Notwithstanding the constant development of texts published on BTE, at the moment there are still no BTE clinical solutions to replace a bone infected if not with a human donor bone tissue.It will therefore be critical to demonstrate that the BTE algorithm for 3D bio printing can show its effectiveness to the clinics, and also that there will not be only convenience for the patient but also for the medical system in general in terms of quality control, time and costs.
Dr Peter Troxler, Research Professor at Rotterdam University of Applied Sciences, founder and member of the Board of the International Fab Lab Association introduced the concept of FabLabs, a “fabrication laboratory” which is a small manufacturing place. Fablabs started around 10 years ago from the inspiration of Prof Neil Gershenfeld at MIT aiming at giving to students the possibility to create everything. Such scope then developed to offer to ordinary people access to additive manufacturing technology and from one fablab, there are now more than 300 worldwide.
However, fablabs are much different from companies like Materialise or from bioprinting laboratories: in fablabs there are basic machines (i.e. home 3D printers) which generally use ABS (Acrylonitrile Butadiene Styrene) plastic or PLA (polylactic acid). Also in terms of operations and production, micro factories as fablabs run in a complete opposite way in comparison with traditional manufacturing. A clear example on the role of fablabs is a comparison with film-making techniques 50 years ago and present smart phones technology. Fablabs do not operate as a unique factory: they form a part of global networks but there is not a central control, neither a franchise specific model.
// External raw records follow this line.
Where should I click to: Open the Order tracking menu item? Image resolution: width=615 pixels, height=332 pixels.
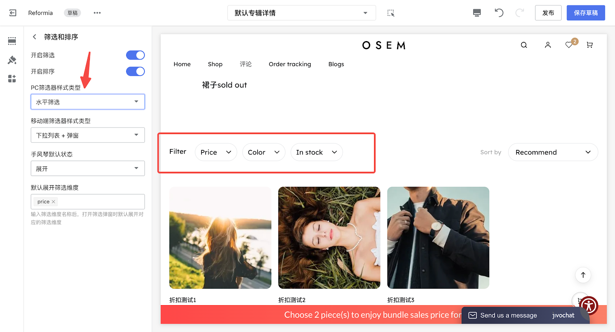(290, 64)
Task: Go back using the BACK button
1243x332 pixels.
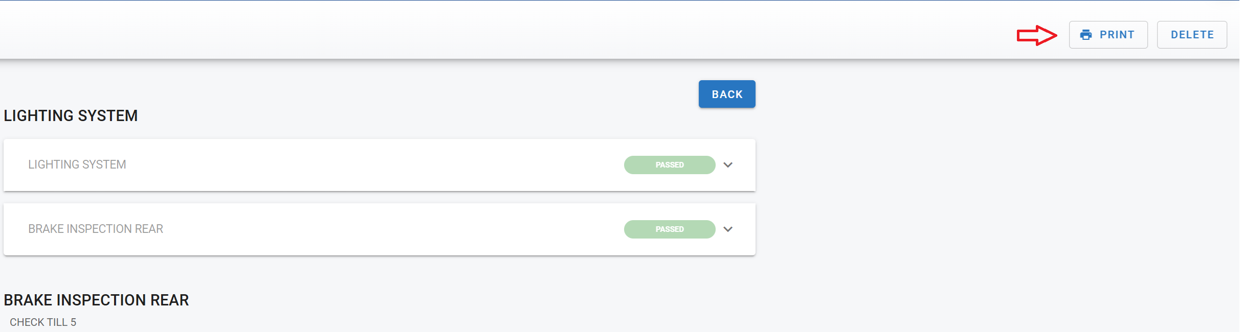Action: 726,94
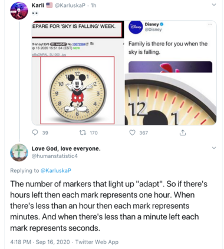Like the tweet with heart icon
Image resolution: width=224 pixels, height=249 pixels.
pyautogui.click(x=132, y=132)
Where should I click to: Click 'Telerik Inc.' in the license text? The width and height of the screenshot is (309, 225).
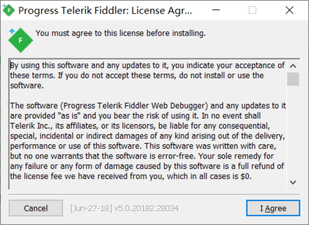point(30,126)
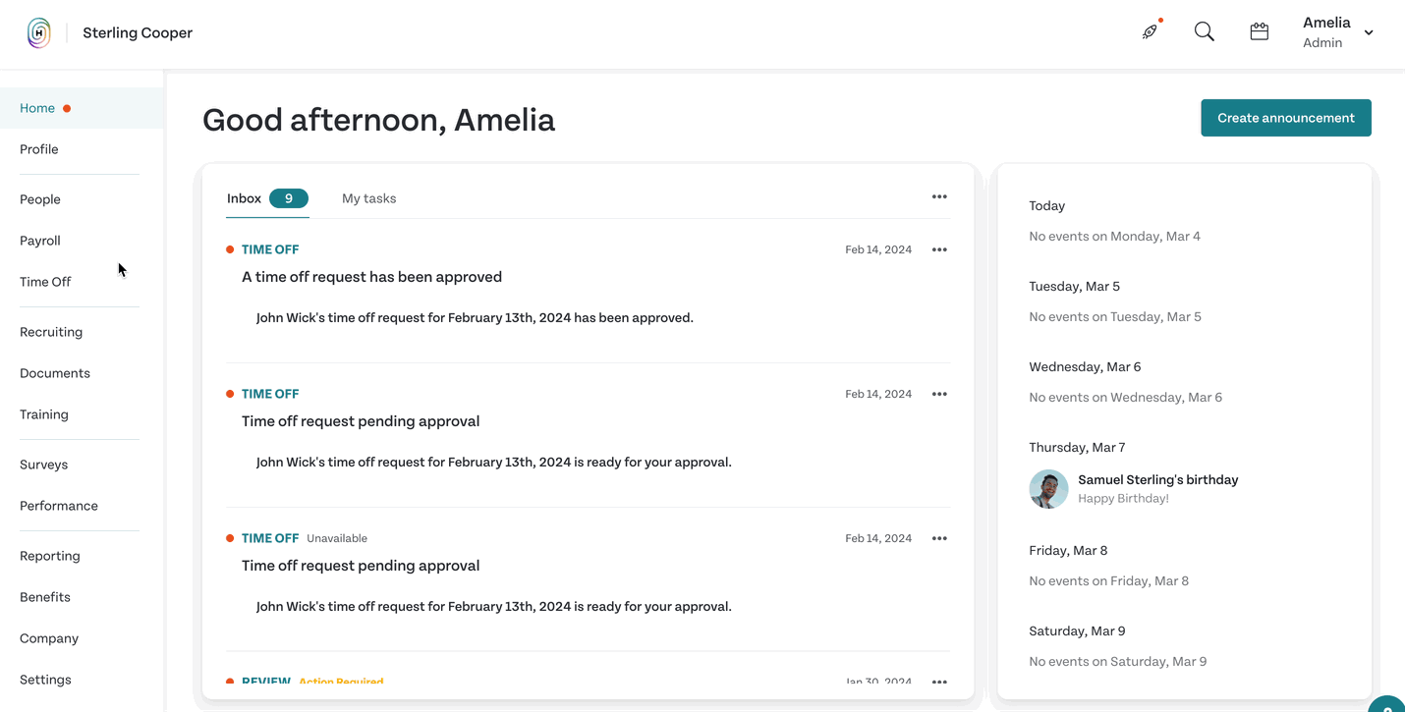Click the help bubble icon bottom right
This screenshot has width=1405, height=712.
point(1387,703)
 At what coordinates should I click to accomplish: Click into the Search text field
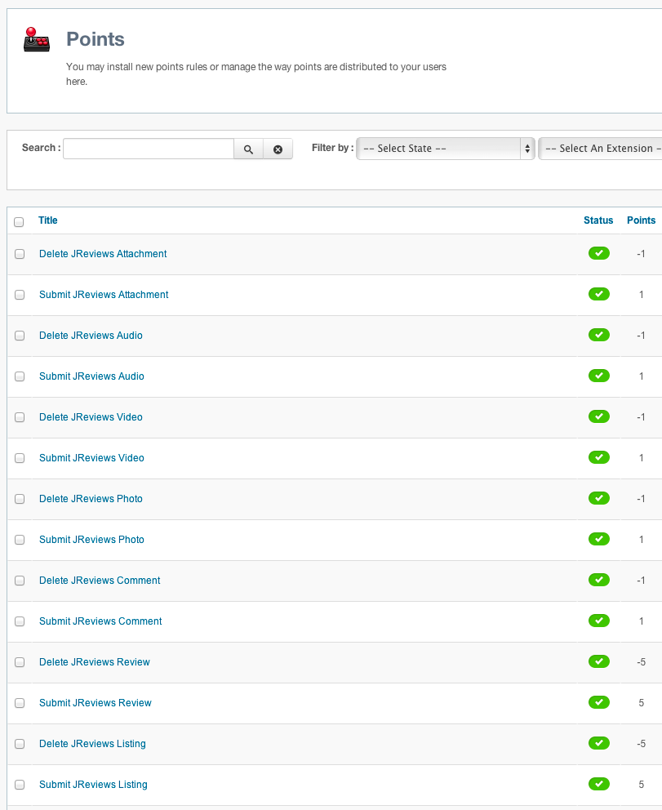(148, 149)
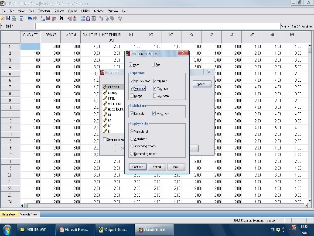Open the Analyze menu

59,11
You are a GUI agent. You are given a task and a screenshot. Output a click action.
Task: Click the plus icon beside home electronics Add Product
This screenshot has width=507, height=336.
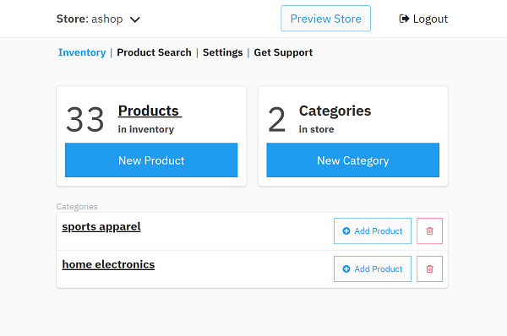(x=346, y=268)
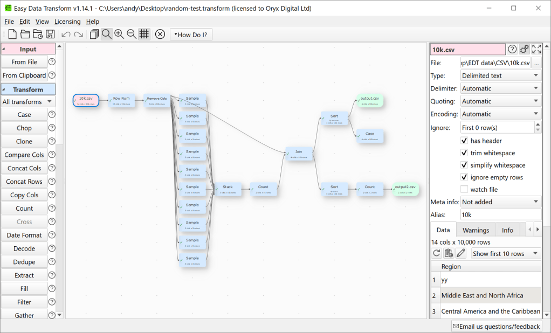551x333 pixels.
Task: Open the Encoding dropdown
Action: pos(500,114)
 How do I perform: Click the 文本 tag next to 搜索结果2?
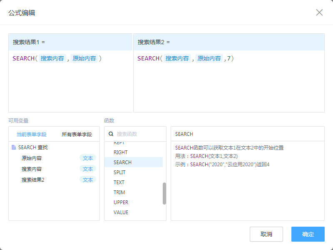88,180
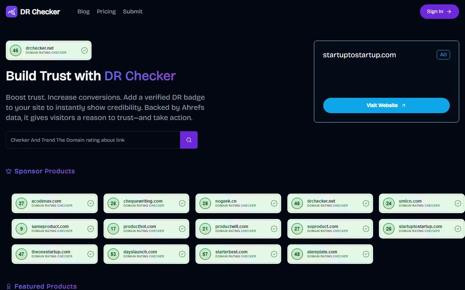The image size is (465, 290).
Task: Select the nogeek.cn sponsor badge
Action: click(x=238, y=203)
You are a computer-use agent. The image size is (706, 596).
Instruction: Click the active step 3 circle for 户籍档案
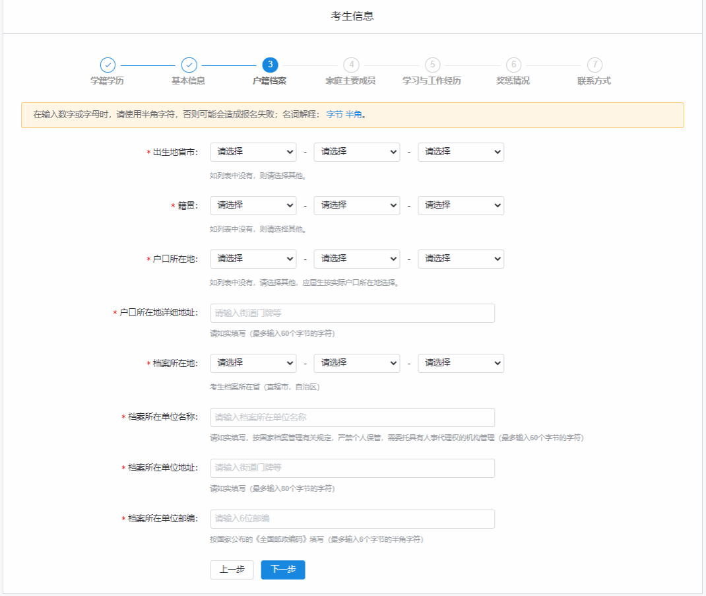pos(270,65)
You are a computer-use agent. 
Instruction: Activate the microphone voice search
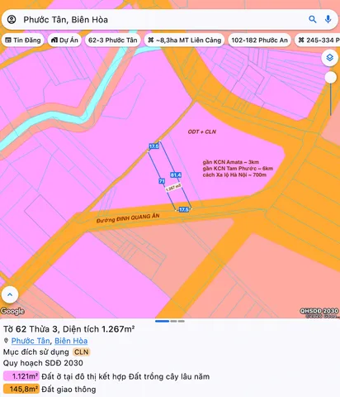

In terms of legislations, being a global network fablabs often face different regulations according to local national jurisdictions, and the majority of their owners, managers and users are even not aware of EU directives; however, talking about international standards could help educating fablabs people about manufacturing because it is important to educate engineers and students on what 3D printing technology can and cannot do.
Furthermore, in terms of IPR protections, Fablabs share an open source, which for Dr Troxler represents a business strategy to deal with inventions and creations; furthermore, in numerous cases new technology does not require new legislation, but some specific use of technology should be legally addressed.